* [Data shown]
========================================
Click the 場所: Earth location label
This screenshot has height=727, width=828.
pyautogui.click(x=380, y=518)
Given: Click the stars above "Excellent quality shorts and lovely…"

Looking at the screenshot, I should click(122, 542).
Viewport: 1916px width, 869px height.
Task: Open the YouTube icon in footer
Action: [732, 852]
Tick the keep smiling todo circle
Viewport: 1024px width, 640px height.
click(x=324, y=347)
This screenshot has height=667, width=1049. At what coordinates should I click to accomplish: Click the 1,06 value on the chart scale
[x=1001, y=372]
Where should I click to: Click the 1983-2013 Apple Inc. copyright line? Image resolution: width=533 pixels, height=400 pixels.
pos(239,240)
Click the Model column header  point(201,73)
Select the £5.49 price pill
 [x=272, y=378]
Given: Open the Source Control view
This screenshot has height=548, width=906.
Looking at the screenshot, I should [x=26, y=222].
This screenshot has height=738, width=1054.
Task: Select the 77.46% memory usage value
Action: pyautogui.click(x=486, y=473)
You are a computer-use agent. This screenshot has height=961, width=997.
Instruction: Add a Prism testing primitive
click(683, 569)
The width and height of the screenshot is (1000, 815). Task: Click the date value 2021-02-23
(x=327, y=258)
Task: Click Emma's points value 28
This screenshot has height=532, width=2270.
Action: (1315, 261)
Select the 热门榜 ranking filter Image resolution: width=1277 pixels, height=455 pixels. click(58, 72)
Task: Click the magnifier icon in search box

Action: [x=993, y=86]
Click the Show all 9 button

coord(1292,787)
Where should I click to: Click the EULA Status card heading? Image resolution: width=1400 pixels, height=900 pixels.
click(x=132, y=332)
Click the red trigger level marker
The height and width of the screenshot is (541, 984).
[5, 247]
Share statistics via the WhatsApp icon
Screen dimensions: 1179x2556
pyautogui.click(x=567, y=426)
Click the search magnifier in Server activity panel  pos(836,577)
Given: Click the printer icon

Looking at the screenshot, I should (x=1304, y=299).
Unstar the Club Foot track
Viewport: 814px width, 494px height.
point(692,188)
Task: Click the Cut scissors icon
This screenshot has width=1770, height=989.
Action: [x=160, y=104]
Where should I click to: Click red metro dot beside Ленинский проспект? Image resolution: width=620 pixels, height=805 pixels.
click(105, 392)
========================================
* [Exercise directions]
The response should be an exact repeat of the data above.

* [Answer box]
Click the 場所: Earth location label
This screenshot has height=727, width=828.
pyautogui.click(x=380, y=518)
Given: Click the stars above "Excellent quality shorts and lovely…"

Looking at the screenshot, I should click(122, 542).
Viewport: 1916px width, 869px height.
Task: Open the YouTube icon in footer
Action: [732, 852]
Tick the keep smiling todo circle
Viewport: 1024px width, 640px height.
click(x=324, y=347)
This screenshot has height=667, width=1049. At what coordinates should I click to accomplish: Click the 1,06 value on the chart scale
[x=1001, y=372]
Where should I click to: Click the 1983-2013 Apple Inc. copyright line? Image resolution: width=533 pixels, height=400 pixels.
pos(239,240)
Click the Model column header  point(201,73)
Select the £5.49 price pill
 [x=272, y=378]
Given: Open the Source Control view
This screenshot has height=548, width=906.
Looking at the screenshot, I should [x=26, y=222].
This screenshot has height=738, width=1054.
Task: Select the 77.46% memory usage value
Action: pyautogui.click(x=486, y=473)
You are a computer-use agent. This screenshot has height=961, width=997.
Instruction: Add a Prism testing primitive
click(683, 569)
The width and height of the screenshot is (1000, 815). Task: Click the date value 2021-02-23
(x=327, y=258)
Task: Click Emma's points value 28
This screenshot has height=532, width=2270.
Action: (1315, 261)
Select the 热门榜 ranking filter Image resolution: width=1277 pixels, height=455 pixels. click(58, 72)
Task: Click the magnifier icon in search box

Action: [x=993, y=86]
Click the Show all 9 button

coord(1292,787)
Where should I click to: Click the EULA Status card heading? Image resolution: width=1400 pixels, height=900 pixels.
click(x=132, y=332)
Click the red trigger level marker
The height and width of the screenshot is (541, 984).
[5, 247]
Share statistics via the WhatsApp icon
Screen dimensions: 1179x2556
pyautogui.click(x=567, y=426)
Click the search magnifier in Server activity panel  pos(836,577)
Given: Click the printer icon

Looking at the screenshot, I should (x=1304, y=299).
Unstar the Club Foot track
Viewport: 814px width, 494px height.
point(692,188)
Task: Click the Cut scissors icon
This screenshot has width=1770, height=989.
Action: [x=160, y=104]
Where should I click to: Click red metro dot beside Ленинский проспект? Image resolution: width=620 pixels, height=805 pixels.
click(105, 392)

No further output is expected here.